Thursday, July 26, 2012

Kids and Parents

"Great kids come from great parents." This was a comment I saw on a Facebook post. Everything about this statement is complimentary. I am sure there is pride and gratitude. It is a well deserved compliment when we see children doing wonderful things for themselves and others. The praise is deserved.

But, what about the other side to my opening statement. If my opening statement is true then is it an natural conclusion that, "Bad kids come from bad parents." I have thought about the parents of James Holmes, the shooter in Aurora, CO. I don't know anything about them, they could be terrible people or they could be the most wonderful people in the world, I don't know. I'm sure we have all been at each end of that spectrum at moments of our lives. It is so strange that we can quickly attribute the actions of any person no matter the age or life experience to the success of failure of parenting skills. I'm going indulge in an assumption, I believe the parents of James Holmes are probably living a nightmare of heartache, just as each of us do when we hear stories our addicted children, maybe multiplied 1000 times over.

As parents of an addict where do we all fall in that spectrum?

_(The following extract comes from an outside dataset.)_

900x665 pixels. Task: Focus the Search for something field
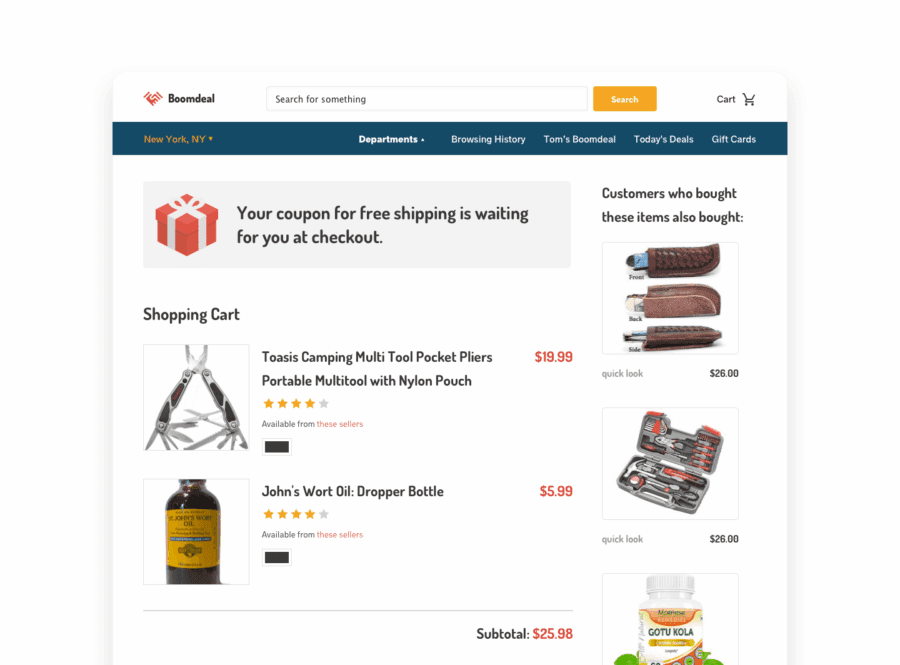point(426,99)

Where do you see yourself? How does society see us? I'm sure most of us know how many in society views us and our parenting skills. I bet every parent of an addict can cite examples and tell stories of "I would have..., They should have...., If it was my kid...." that tore you apart inside. Many of them may even come from family or close friends.

There's not a lot I can say here to change the perception of others. Sometimes life experience is the only way many of us truly learn and I wouldn't wish the experience of being the parent of an addict on any parent.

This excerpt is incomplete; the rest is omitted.